Already this year 362,000 illegal migrants have arrived in Europe and thousands continue to pour in, says the International Organisation for Migration. An estimated 80 per cent are refugees from violence; Europe is legally obliged to give them asylum.
Yet Europe – and the rest of the world – are giving precious little. Researchers who study human migration say countries offer two reasons: fear that letting in some refugees will encourage more, and that migrants will be an economic burden. Yet the evidence shows both beliefs are false.

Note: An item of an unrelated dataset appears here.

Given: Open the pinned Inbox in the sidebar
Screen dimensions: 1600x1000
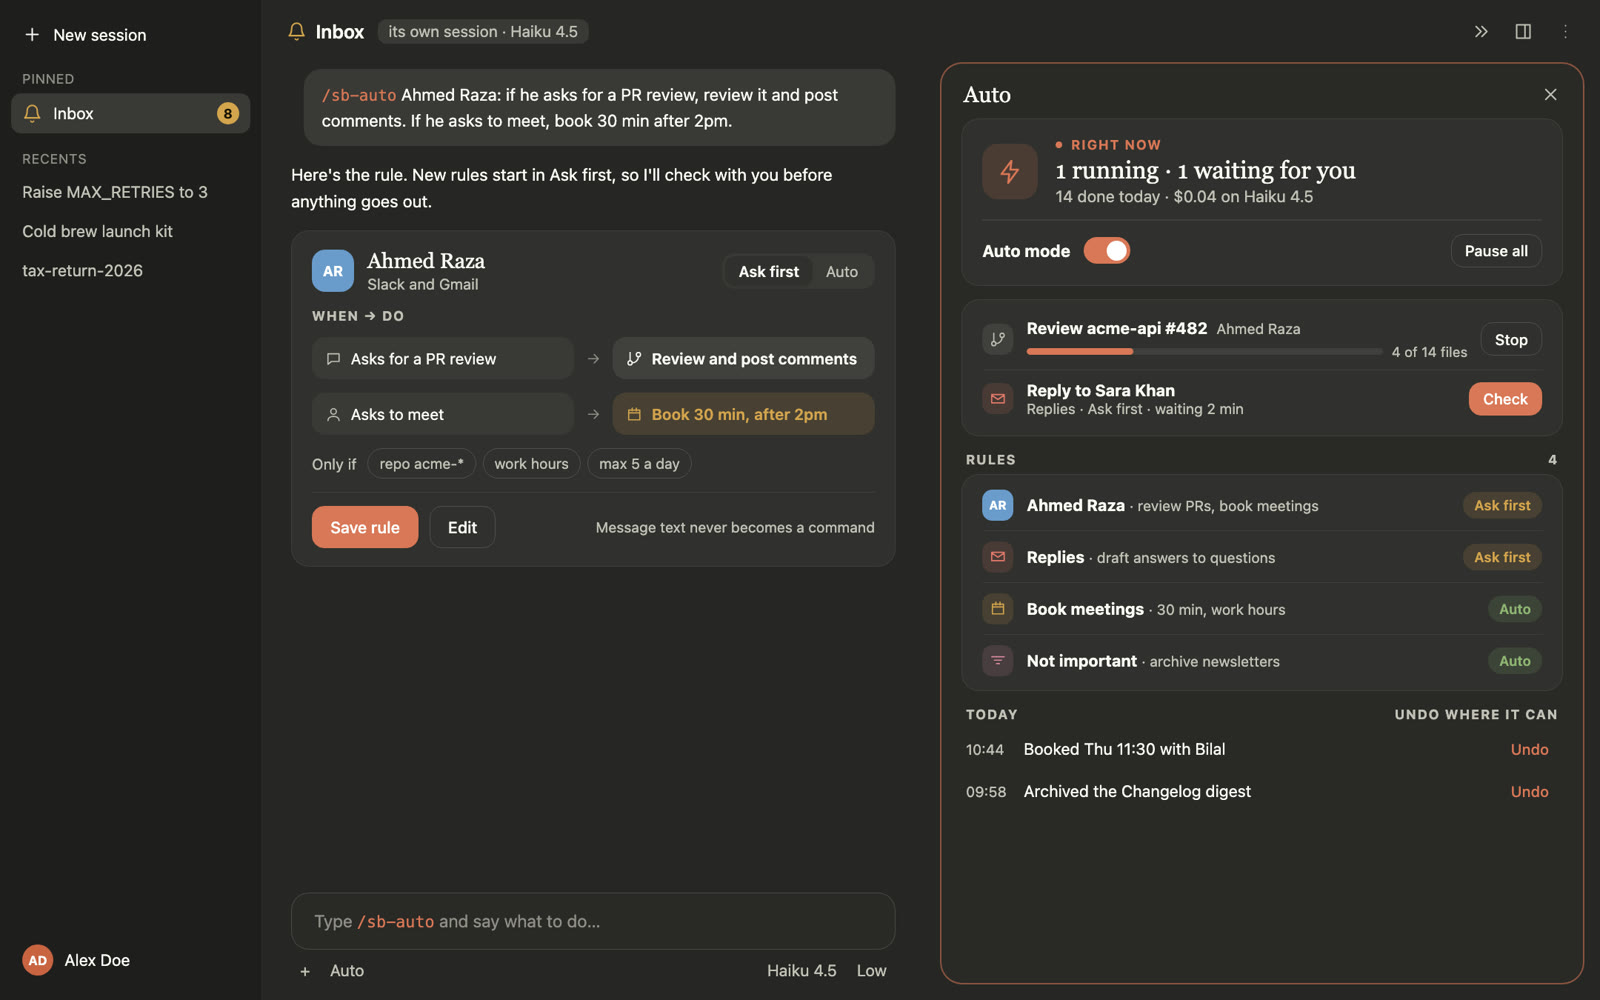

The EU’s asylum laws were designed in the 1990s to handle small numbers of people. They don’t necessarily require people to stay in the first country they arrive at – where the fingerprints of refugees are held in the EU’s Eurodac database, says Madeline Garlick of the Migration Policy Institute Europe. But countries apply that rule, she says, because it is an administratively easy way to grant refugee status.
That means thousands of people have accumulated in squalid camps in Greece, Italy and Hungary. A 2001 directive empowers the EU to bypass this system and admit asylum seekers rapidly in cases of “mass influx”. In July, EU member states used it to agree a voluntary plan to relocate 32,000 people stranded in Italy and Greece, roughly according to the receiving country’s size, GDP, unemployment rate, and how many refugees it has already.

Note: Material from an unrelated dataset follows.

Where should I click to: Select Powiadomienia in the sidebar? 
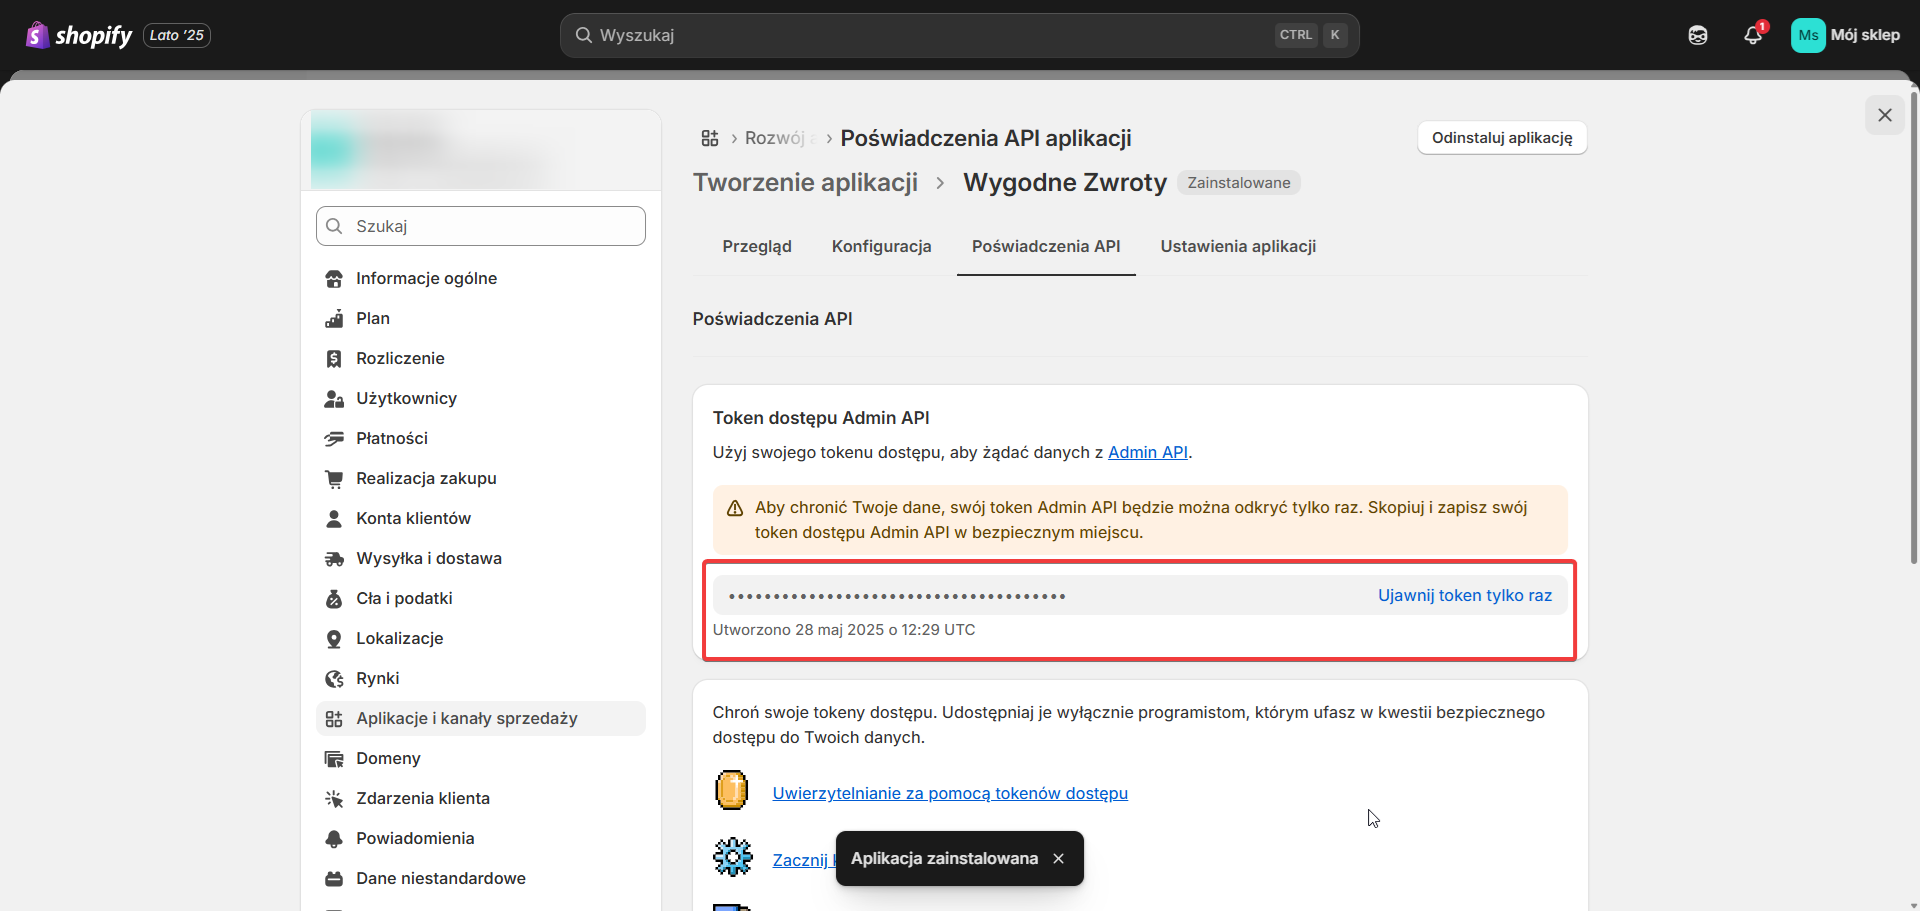tap(415, 838)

Apart from that, the EU has never used its emergency plan, says Garlick, because “member states fear this will be a pull factor for other people from the same country”. Observers say this is why the UK refuses migrants who have already entered Europe – it would encourage more to come. “No existing sound research substantiates the political claim that giving people asylum in Europe stimulates more flow,” says Alexander Betts, head of the Refugee Studies Centre at the University of Oxford. “Nearly all refugees want to go home. They don’t sit in refugee camps calculating where they can get the best benefits.”

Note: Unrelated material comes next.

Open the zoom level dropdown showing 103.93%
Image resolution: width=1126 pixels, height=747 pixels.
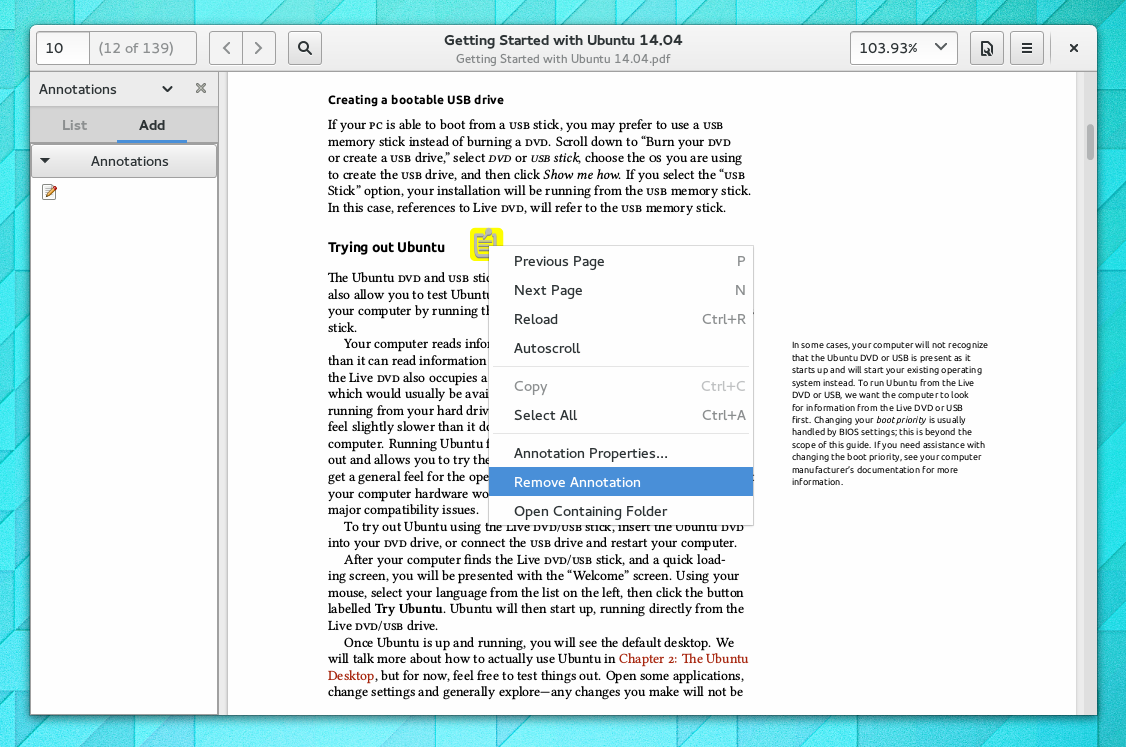tap(903, 47)
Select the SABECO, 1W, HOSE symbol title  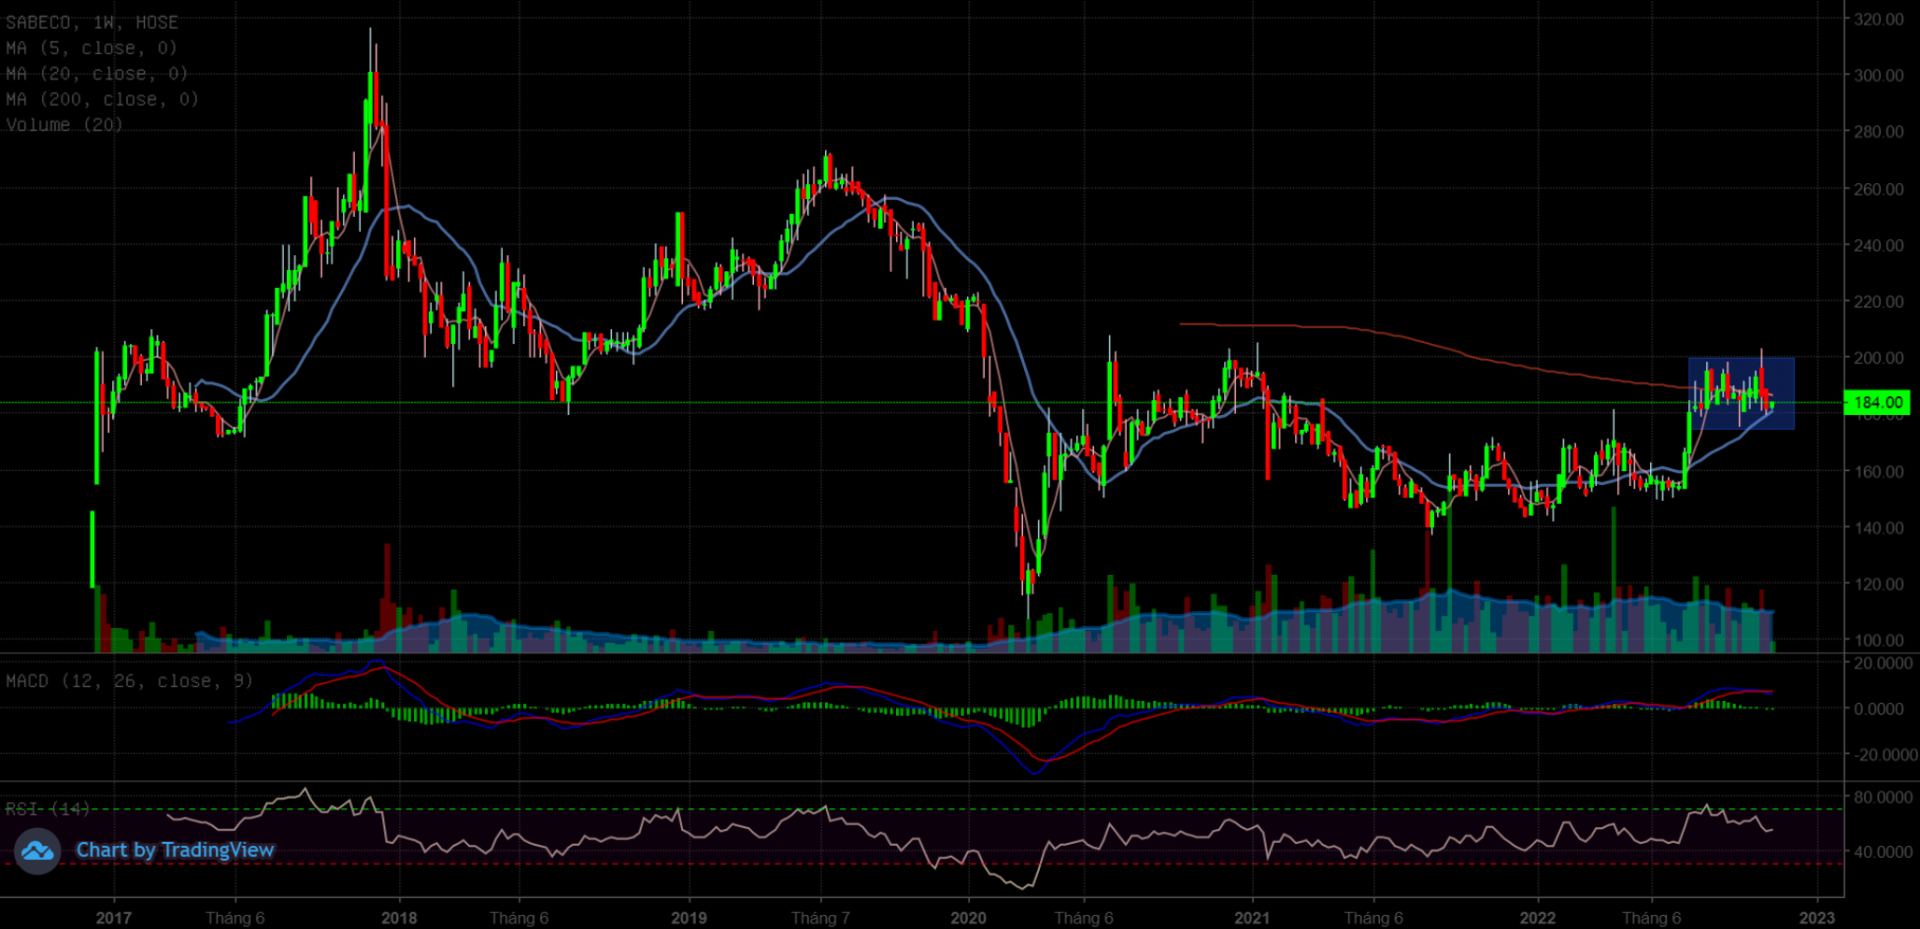pyautogui.click(x=92, y=22)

“Nearly all refugees want to go home. They don’t sit in camps calculating where the best benefits are”
“There is no evidence of a pull factor,” agrees Ian Goldin, head of the Oxford Martin School on global challenges. “If you halved the risk of death, would that make more come? Desperate people don’t make that calculation.”
Any pull is insignificant compared to push – such as the ever-increasing hardship in Middle-Eastern refugee camps, Goldin says.
One EU country seems unfazed: Germany says it can take 800,000 asylum seekers this year. It counts on immigrants to replenish its ageing workforce and the EU’s emergency asylum rules say resettled refugees can legally work. Germany had 200,000 more deaths than births in 2012, more than compensated by 391,000 immigrants. In contrast, UK prime minister David Cameron bowed to public pressure and this week said the country would take just 20,000 Syrian refugees by 2020.
Even without a worker shortage, migrants needn’t be a burden. On 4 September the World Bank, the UN’s International Labour Organization and the OECD club of rich countries issued a report concluding that “in most countries migrants pay more in taxes and social contributions than they receive.”
In a study last year, researchers at University College London found both European and non-European immigrants to the UK more than pay their way. Non-Europeans living in the UK since 1995 brought £35 billion worth of education with them. Those who arrived between 2000 and 2011 were less likely than native Brits to be on state benefits, and no more likely to live in social housing. Unlike natives, they contributed a net £5 billion in taxes during that period.
That is partly because most migrants are young and need relatively little in the way of benefits. Their economic impact approaches that of natives as they age and assimilate. But the positive effect can be substantial: Carlos Vargas-Silva of the Migration Observatory at the University of Oxford reported this year that letting in 260,000 immigrants a year could halve the UK’s public debt 50 years from now. “There are more than a dozen good studies now that point to a net positive effect of migrants on the economy,” says Goldin.
“A dozen good studies now point to a net positive effect of migrants on the economy”
“Most data shows the economic impact is generally positive,” agrees Betts, especially when immigrants are well educated, as most Syrians are. “Unlike ordinary migrants, refugees didn’t choose to come,” says Betts, potentially making their impact slightly different.. But that means they will go home if they can, or if not, adapt like other migrants.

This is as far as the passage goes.